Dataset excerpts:
* * *
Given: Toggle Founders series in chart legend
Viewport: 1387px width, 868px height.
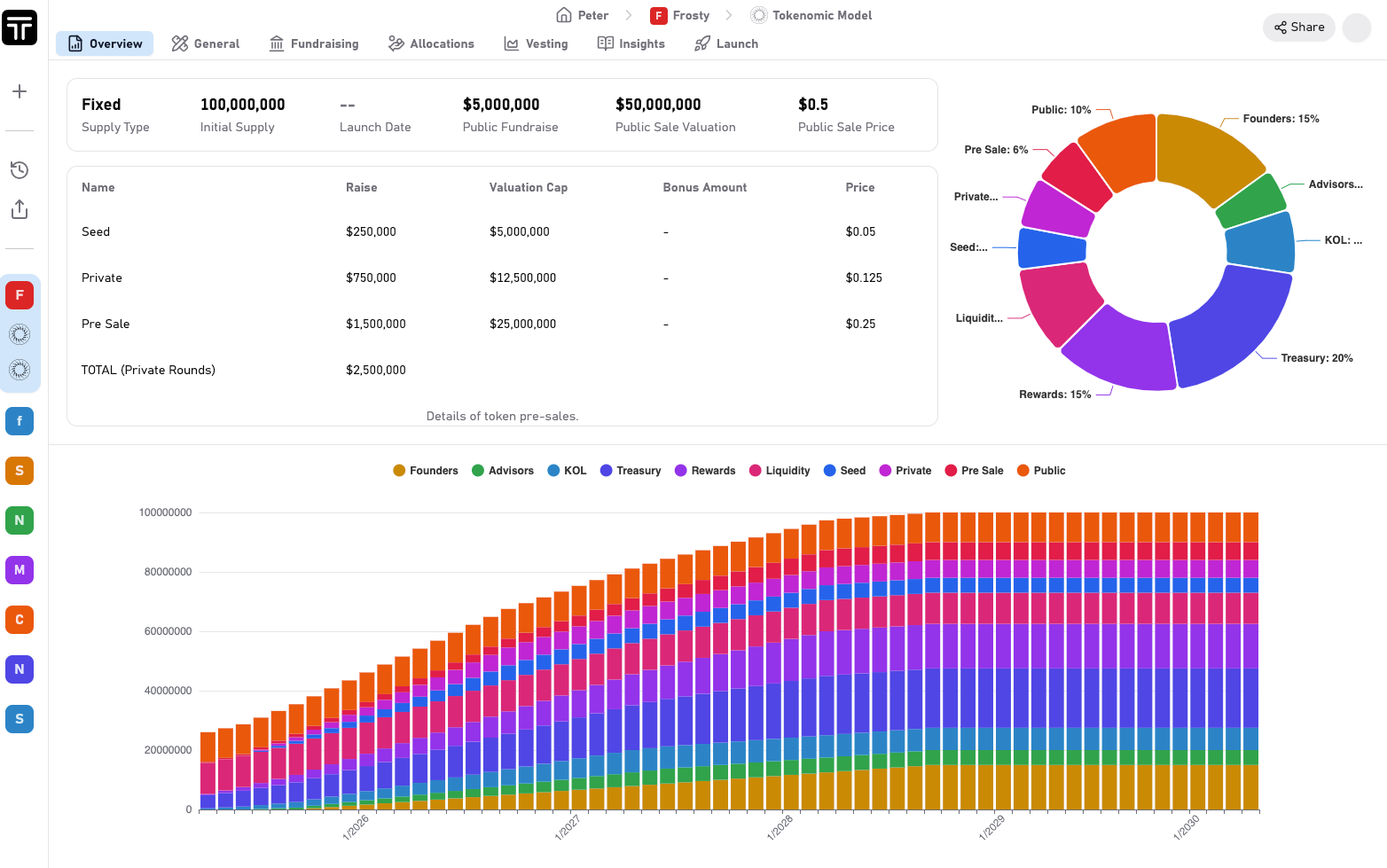Looking at the screenshot, I should click(426, 471).
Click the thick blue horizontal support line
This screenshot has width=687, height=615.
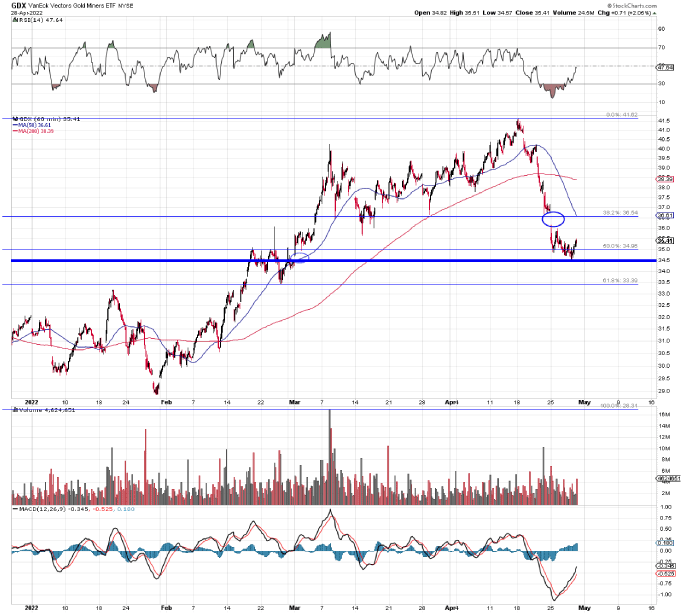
* * *
YOUR GOAL: Please set down every line of the data above precisely, dropping the images.

SOLUTION BELOW:
Given: Toggle Founders series in chart legend
Viewport: 1387px width, 868px height.
Looking at the screenshot, I should click(426, 471).
Click the thick blue horizontal support line
This screenshot has width=687, height=615.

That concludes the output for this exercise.